I feel the need to continue reassuring Ab if for no other reason than to return her eyes and breathing to normal. “You know I don’t need any more hassle with Trista and her acolytes.”
“Oh, thank God!” She releases her breath with a whoosh and grabs me in a bone-crushing hug, and I know she thinks I made the right choice. Prom committee would most definitely put me on the dime squad radar even more than I am already. She pulls away from me so quickly I might have tripped backward if she hadn’t held on to my upper arms. I may be three inches taller than Abby (a whole 5’3”, thank you very much), but she definitely can hold her own, as Aunt Charlotte says.

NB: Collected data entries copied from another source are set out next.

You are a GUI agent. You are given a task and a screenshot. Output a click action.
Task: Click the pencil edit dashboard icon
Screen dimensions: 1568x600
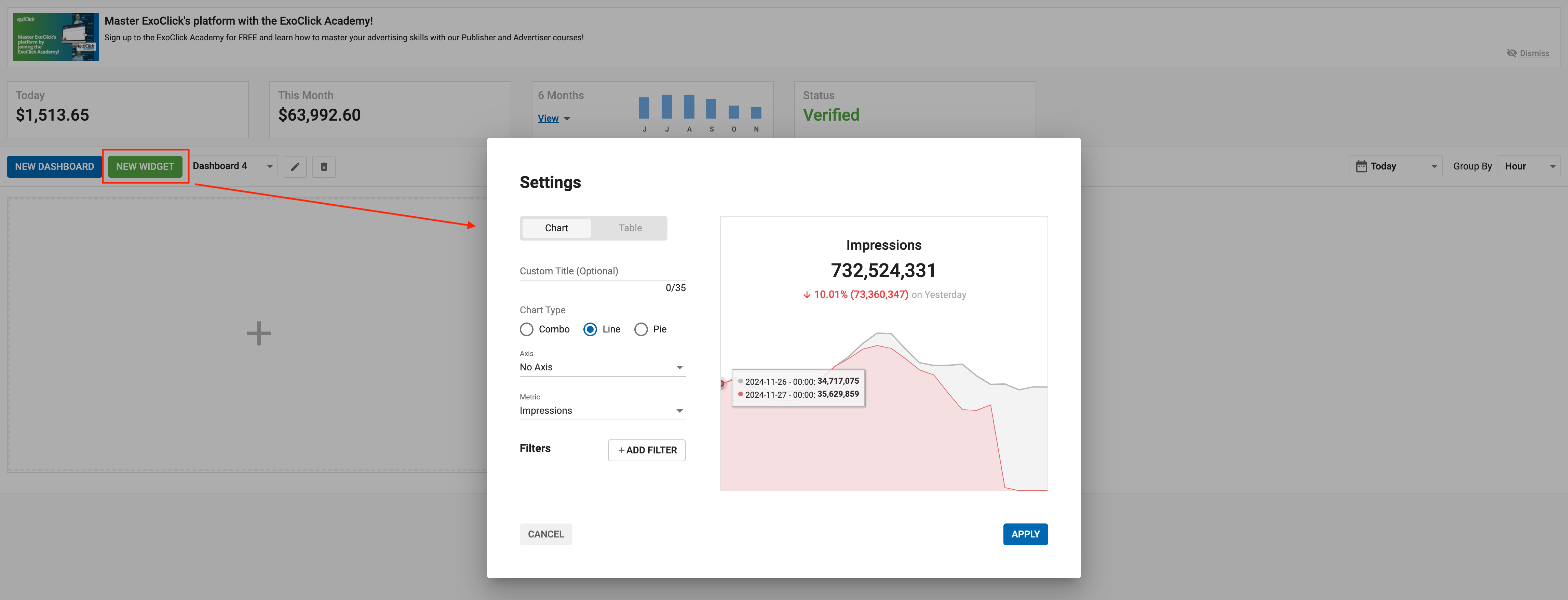pos(295,167)

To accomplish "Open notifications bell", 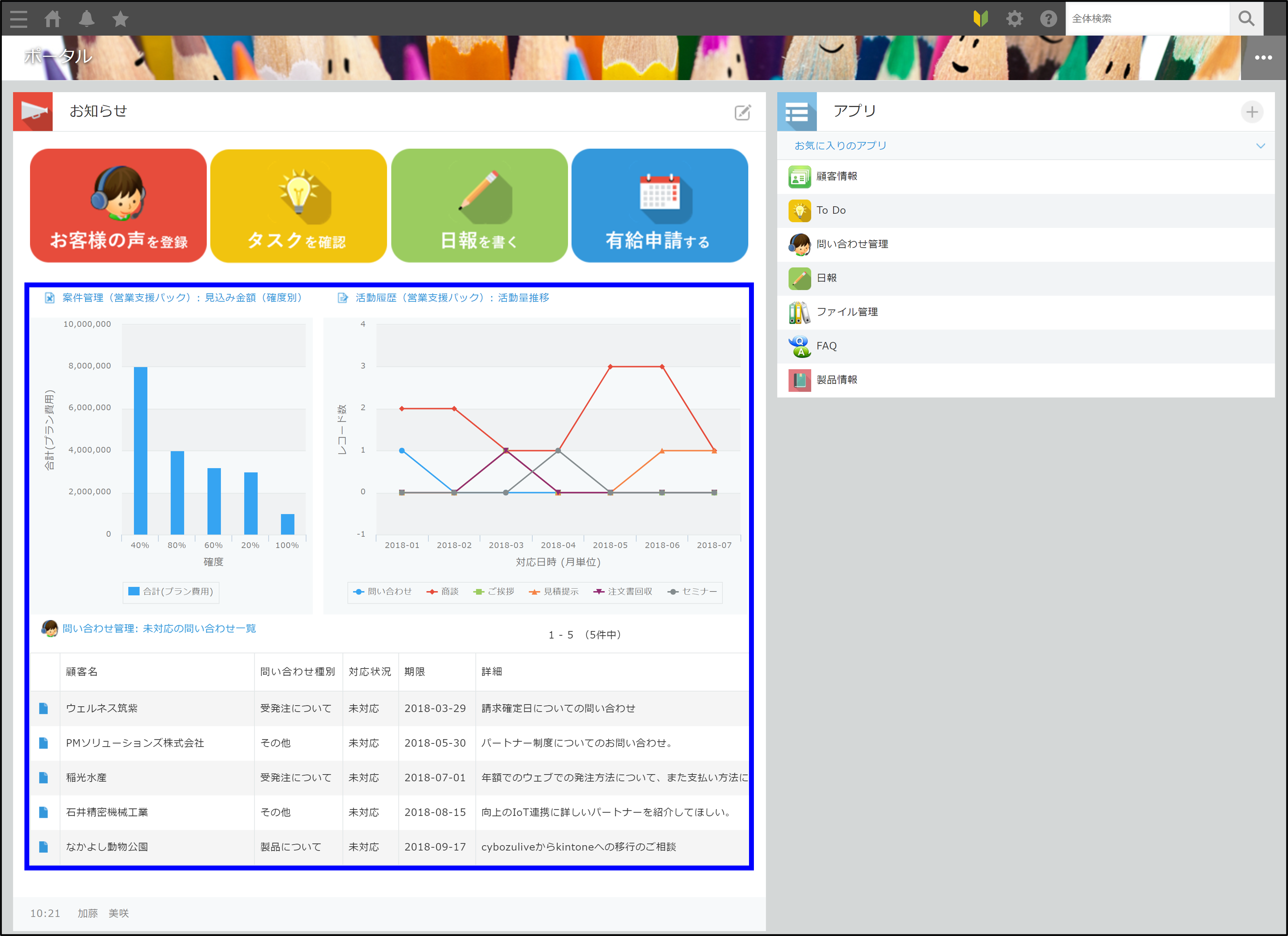I will point(86,19).
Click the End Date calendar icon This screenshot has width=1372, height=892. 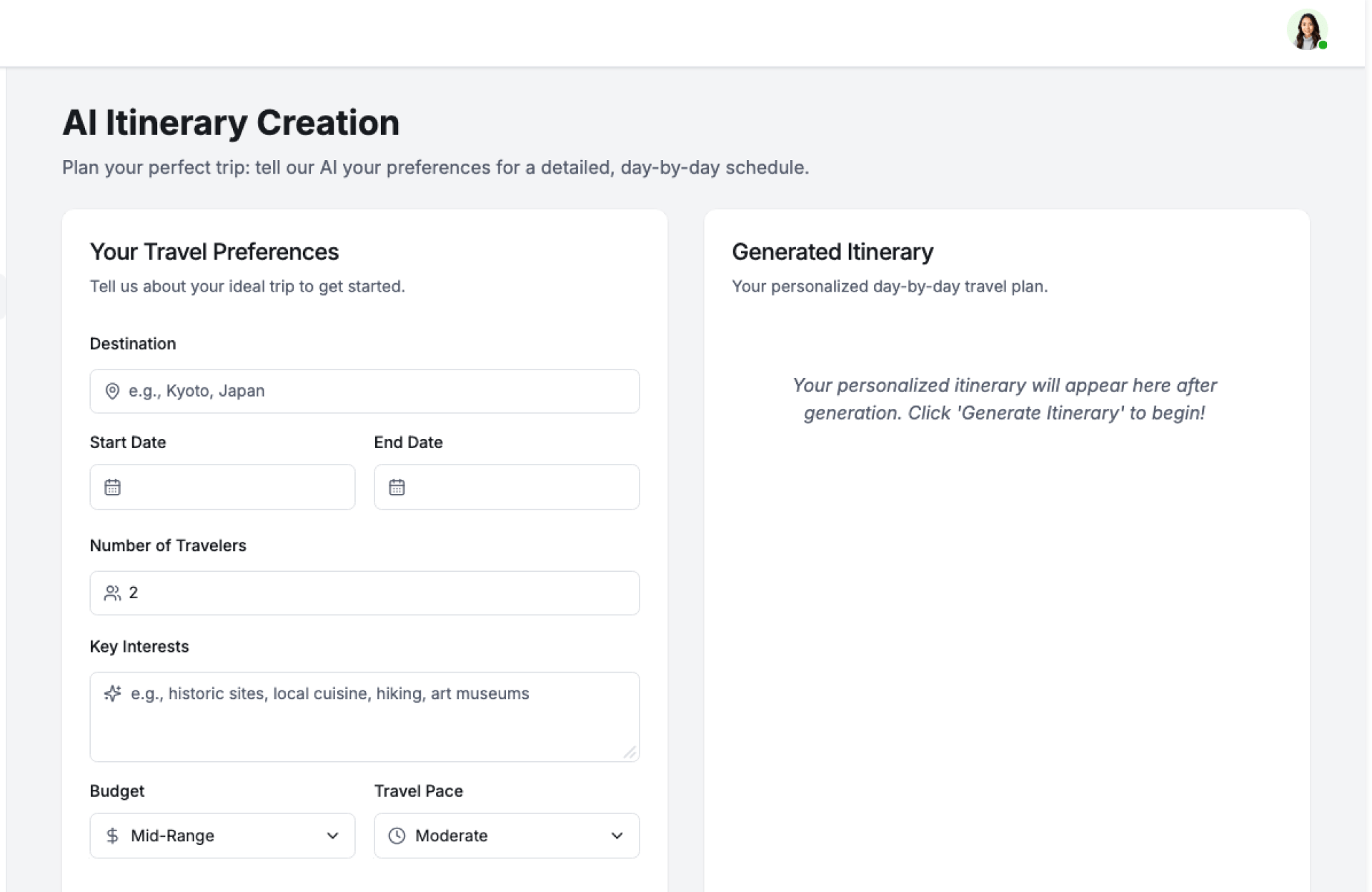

“Come on; let’s go to lunch. I brought you a cupcake.” She shakes her polka-dot lunch tote and talks to me like Aunt Charlotte used to when I was little and wouldn’t eat my veggies. “The kind you like with the super-sweet icing.”
She tugs my shirt as I grab my black, nylon lunch bag, slamming my locker with my free hand and not even bothering with the lock since I can’t remember the combo anyway.
As we wind our way around the hall stragglers, I wonder how she does that, how she makes me feel better and seems to know what I need. As long as I have Abby, the dime squad, the jocks, the emos, all the cliques, can kiss my ass. Just a year and four months and I’ll be gone, out of this town. I’ll earn a great scholarship, and finally go somewhere new, somewhere better. I can do that. I can survive that. And I suddenly wonder just who I’m trying to convince.